**Task description:**
Reproduce every entry below precisely; do not include the pictures.

Data records
—————
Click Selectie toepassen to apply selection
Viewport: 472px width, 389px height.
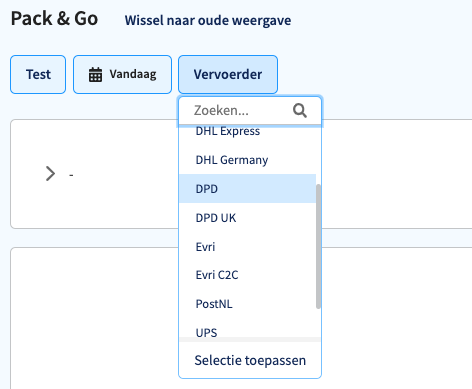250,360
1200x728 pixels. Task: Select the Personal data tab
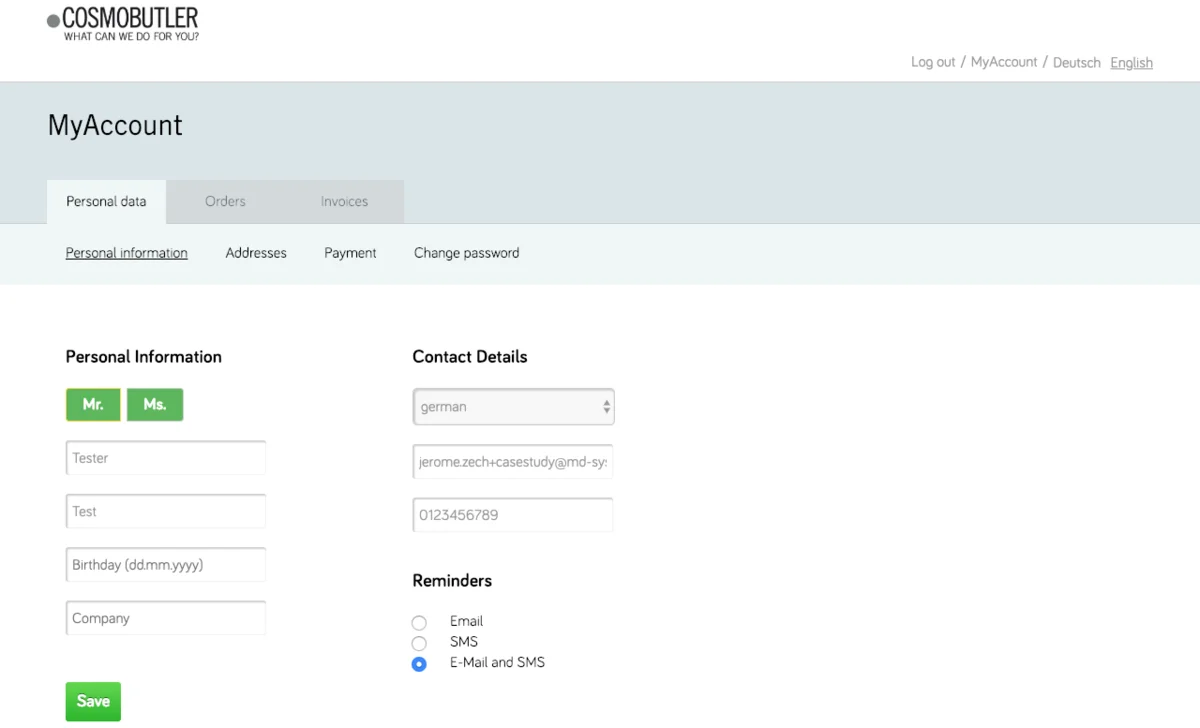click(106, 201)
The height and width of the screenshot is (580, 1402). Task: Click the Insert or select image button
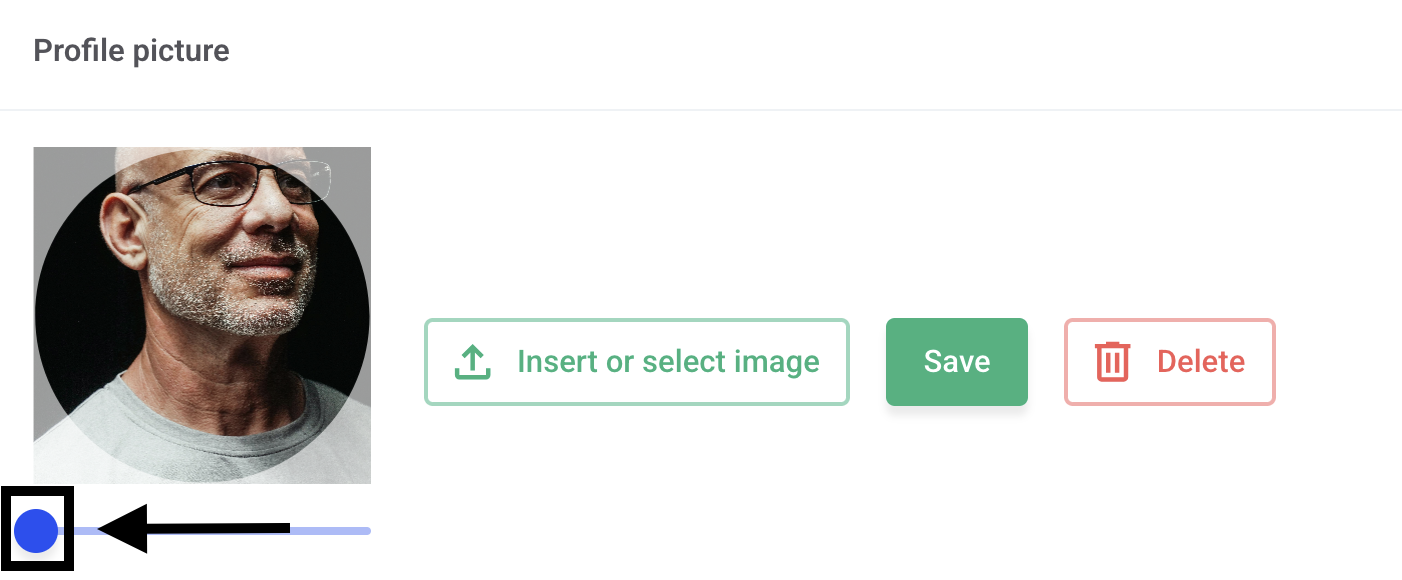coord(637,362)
—————
**Result:**
Click Selectie toepassen to apply selection
Viewport: 472px width, 389px height.
250,360
1200x728 pixels. Task: Select the Personal data tab
click(106, 201)
The height and width of the screenshot is (580, 1402). Task: Click the Insert or select image button
coord(637,362)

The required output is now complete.